== Problem description ==
In the entries below, find the line with "431x253 pixels. At" and print exactly every line from there up to and including the line with "Image resolution: width=1158", with no other lines.

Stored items
-------

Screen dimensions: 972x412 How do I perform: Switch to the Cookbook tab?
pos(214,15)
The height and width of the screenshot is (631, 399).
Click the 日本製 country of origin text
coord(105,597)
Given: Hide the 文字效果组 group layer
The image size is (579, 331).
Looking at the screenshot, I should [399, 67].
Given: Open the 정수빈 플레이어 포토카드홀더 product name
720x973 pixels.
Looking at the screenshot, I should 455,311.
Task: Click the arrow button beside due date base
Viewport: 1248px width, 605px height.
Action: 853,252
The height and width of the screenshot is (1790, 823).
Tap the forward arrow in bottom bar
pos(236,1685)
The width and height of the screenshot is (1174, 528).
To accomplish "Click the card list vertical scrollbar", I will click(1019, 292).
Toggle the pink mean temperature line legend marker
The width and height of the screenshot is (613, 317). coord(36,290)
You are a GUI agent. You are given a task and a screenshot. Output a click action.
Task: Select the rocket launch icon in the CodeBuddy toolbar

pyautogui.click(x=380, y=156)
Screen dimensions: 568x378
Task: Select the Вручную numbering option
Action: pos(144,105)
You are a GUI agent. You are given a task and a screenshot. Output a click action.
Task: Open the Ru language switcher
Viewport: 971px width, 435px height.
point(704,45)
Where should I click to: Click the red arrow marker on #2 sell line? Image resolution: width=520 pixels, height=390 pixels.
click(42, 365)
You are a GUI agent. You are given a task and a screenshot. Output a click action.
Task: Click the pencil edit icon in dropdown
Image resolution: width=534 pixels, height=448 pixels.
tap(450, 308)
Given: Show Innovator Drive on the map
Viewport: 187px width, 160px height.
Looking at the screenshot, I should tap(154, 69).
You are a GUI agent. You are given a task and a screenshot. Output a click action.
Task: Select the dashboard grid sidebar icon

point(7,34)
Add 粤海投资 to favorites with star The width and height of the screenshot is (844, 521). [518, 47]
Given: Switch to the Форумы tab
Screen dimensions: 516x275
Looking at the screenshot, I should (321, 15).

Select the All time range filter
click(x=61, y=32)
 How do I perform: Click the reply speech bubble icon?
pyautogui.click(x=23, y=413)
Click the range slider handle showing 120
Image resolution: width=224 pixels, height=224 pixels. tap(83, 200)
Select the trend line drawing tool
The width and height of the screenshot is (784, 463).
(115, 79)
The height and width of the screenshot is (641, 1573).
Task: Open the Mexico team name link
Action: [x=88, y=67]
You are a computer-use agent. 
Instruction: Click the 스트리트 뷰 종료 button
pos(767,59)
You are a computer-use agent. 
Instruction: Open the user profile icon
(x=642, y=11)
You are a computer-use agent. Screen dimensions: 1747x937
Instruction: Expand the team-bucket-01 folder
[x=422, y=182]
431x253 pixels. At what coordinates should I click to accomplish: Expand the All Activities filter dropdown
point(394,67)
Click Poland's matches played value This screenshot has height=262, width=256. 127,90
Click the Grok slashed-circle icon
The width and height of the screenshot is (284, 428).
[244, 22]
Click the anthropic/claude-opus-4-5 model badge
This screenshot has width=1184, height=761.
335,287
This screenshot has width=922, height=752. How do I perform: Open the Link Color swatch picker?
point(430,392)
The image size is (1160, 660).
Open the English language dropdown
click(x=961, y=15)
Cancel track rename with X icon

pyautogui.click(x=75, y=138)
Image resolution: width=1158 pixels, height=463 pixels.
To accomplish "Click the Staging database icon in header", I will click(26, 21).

-------

== Expected output ==
431x253 pixels. At what coordinates should I click to accomplish: Expand the All Activities filter dropdown
point(394,67)
Click Poland's matches played value This screenshot has height=262, width=256. 127,90
Click the Grok slashed-circle icon
The width and height of the screenshot is (284, 428).
[244, 22]
Click the anthropic/claude-opus-4-5 model badge
This screenshot has width=1184, height=761.
335,287
This screenshot has width=922, height=752. How do I perform: Open the Link Color swatch picker?
point(430,392)
The image size is (1160, 660).
Open the English language dropdown
click(x=961, y=15)
Cancel track rename with X icon

pyautogui.click(x=75, y=138)
Image resolution: width=1158 pixels, height=463 pixels.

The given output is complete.